Que esse Deus feito pelo homem possa em ato infinito,
E conhecendo do Universo seu futuro,
Nos leve para além do Sol e nos mostre os astros mais bonitos,
E dominando o segredo da matéria e do escuro,
Nos tire todo medo, nos leve à felicidade do mito,
E ficando livres que ultrapassemos todos os muros....
Esse Deus surgido da mente lógica e da razão,
Fundará a nova idade do sentimento e da emoção...
E assim, felizes, por todo o sempre a humanidade!...
De certo, se existe Deus, este, anterior ao nosso,
Sentindo-se ultrajado, nos olhará sem piedade,
E com a ira própria de um Deus, buscará nossos ossos,
Nossas almas, nossos pensamentos e incredulidade,
Nossa obra mais ousada, o Deus autarcoglosso,
E num embate indescritível se fará a grande lida,
E vencendo o nosso, pois é Deus, repensará nossas vidas...

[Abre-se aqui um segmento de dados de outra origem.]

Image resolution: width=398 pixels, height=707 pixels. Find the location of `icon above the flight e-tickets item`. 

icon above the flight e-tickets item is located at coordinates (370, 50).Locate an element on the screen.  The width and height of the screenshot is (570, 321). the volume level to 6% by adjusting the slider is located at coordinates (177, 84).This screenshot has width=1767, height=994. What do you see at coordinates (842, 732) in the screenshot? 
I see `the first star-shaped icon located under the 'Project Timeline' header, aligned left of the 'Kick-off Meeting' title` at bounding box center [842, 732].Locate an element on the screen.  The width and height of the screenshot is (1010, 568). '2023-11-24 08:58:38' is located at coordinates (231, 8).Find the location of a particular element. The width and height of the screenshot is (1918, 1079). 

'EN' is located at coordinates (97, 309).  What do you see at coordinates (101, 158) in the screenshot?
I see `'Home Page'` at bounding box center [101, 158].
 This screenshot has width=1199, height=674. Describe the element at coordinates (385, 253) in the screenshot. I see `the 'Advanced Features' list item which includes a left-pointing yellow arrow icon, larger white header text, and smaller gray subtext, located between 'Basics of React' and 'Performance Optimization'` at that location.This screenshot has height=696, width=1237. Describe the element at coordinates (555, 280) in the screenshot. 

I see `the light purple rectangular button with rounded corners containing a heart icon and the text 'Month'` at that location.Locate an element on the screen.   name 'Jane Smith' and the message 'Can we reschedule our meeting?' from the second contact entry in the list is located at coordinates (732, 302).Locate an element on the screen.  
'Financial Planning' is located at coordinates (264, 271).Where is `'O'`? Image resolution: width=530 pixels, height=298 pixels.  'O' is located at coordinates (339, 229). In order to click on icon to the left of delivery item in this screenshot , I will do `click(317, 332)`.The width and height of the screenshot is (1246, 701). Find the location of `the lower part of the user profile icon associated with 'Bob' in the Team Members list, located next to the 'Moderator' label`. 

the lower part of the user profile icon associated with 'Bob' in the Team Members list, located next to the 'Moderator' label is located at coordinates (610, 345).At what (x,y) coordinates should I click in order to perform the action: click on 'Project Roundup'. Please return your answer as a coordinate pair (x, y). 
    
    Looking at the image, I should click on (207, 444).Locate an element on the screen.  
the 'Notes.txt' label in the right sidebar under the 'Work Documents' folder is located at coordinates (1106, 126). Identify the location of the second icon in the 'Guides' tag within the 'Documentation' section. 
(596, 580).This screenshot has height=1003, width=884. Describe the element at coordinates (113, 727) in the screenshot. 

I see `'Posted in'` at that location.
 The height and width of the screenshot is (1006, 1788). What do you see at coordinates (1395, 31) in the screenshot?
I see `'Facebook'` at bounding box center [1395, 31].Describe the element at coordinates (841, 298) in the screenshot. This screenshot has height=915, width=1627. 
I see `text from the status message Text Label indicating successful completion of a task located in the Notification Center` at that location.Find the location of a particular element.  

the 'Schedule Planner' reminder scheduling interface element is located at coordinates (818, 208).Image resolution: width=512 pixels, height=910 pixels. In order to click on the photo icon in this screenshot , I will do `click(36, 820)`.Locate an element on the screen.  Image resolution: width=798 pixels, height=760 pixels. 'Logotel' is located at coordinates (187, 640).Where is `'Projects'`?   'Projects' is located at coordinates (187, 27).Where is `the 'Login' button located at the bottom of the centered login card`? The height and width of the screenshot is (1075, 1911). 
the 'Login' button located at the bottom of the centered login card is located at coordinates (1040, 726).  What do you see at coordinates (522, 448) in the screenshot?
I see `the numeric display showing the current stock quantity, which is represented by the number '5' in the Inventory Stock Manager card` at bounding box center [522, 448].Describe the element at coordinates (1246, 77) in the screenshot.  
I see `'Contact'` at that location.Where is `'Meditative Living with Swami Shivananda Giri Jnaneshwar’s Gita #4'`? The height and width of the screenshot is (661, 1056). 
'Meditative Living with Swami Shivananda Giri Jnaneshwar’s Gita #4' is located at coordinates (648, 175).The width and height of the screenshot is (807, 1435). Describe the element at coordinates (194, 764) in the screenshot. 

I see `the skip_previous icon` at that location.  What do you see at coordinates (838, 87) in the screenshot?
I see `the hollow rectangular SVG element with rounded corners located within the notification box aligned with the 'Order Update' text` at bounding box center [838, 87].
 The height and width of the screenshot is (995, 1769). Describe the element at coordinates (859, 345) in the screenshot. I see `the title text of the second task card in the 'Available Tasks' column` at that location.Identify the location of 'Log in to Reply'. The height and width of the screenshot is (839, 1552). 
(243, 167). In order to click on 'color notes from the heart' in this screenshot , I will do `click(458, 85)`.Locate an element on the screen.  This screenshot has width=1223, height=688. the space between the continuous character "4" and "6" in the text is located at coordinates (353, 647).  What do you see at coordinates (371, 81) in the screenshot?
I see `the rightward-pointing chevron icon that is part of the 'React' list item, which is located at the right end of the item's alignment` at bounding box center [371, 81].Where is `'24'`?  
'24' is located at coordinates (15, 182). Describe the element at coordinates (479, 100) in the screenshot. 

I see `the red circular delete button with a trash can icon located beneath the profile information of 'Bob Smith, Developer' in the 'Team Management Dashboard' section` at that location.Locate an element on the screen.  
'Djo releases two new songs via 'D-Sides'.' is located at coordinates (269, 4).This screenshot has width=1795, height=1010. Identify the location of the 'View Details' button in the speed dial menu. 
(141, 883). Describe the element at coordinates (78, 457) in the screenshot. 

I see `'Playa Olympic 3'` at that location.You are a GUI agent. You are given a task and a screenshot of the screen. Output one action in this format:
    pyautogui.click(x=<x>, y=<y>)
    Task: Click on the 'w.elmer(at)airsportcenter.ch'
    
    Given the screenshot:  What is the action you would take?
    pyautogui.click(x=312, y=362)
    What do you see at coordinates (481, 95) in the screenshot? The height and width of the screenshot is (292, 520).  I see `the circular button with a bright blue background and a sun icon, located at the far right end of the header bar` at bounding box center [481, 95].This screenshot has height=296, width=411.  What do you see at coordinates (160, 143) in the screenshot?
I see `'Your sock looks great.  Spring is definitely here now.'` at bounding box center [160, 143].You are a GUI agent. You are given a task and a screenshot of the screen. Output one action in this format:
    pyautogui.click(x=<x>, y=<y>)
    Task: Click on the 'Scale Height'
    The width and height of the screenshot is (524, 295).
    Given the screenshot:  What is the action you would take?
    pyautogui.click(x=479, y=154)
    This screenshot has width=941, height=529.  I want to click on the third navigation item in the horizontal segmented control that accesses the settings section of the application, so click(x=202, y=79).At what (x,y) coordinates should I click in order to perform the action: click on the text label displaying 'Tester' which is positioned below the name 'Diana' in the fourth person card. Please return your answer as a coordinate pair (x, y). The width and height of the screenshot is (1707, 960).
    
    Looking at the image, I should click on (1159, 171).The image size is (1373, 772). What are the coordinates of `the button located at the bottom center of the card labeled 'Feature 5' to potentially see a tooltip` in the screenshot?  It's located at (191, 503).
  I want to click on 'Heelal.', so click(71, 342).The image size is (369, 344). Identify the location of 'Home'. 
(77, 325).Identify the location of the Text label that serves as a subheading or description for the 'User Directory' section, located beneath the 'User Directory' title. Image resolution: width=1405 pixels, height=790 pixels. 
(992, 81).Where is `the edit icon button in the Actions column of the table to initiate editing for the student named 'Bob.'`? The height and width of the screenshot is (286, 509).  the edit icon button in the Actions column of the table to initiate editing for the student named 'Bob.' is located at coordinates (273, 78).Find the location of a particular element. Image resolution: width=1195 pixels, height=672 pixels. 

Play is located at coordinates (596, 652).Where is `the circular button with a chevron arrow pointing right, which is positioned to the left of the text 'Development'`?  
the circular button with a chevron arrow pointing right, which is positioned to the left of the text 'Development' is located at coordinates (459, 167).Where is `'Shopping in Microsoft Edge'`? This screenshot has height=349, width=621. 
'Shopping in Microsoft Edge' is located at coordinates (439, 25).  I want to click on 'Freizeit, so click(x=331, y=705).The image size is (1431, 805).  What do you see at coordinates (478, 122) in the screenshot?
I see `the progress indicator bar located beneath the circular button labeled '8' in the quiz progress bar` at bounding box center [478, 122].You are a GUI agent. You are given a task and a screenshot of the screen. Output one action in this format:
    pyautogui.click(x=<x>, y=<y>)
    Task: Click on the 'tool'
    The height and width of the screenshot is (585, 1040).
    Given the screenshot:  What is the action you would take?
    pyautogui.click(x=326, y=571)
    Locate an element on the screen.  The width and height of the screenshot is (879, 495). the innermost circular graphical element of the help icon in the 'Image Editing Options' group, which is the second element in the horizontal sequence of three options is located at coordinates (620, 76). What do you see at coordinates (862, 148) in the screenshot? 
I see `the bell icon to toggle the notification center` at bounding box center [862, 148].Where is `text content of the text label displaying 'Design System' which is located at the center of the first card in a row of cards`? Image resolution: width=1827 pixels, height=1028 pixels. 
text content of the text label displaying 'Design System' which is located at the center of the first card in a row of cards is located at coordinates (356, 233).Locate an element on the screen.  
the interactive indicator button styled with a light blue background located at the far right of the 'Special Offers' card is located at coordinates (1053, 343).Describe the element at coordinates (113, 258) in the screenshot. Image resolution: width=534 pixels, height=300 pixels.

Talvez, nos veja não mais como seus filhos diletos,
Ou talvez perceba que nessa imensidão sem fim,
De astros, sistemas, galáxias, dimensões e objetos,
Necessitamos, por natureza de um contínuo “sim”,
De um “estou aqui”, de momentos concretos
Para além de sensações diáfanas, místicas ou algo assim...
Que queremos vê-lo nos mais variados templos,
Que sua presença aos nossos sentidos se faça de exemplo...
Nosso Deus inventado poderia até ser usado
Pelo Deus primeiro e único, do antes de tudo,
E para descanso da divindade, o deixasse ligado,
E falando ao Deus inventado, como num estudo,
Não notássemos a falta do verdadeiro, pois já cansado
De sua onipotência, ubiqüidade, fique mudo
E voltando ao seu retiro que nossos torpes sentidos
Não alcançam perceber, sinta-se, por fim, reconhecido!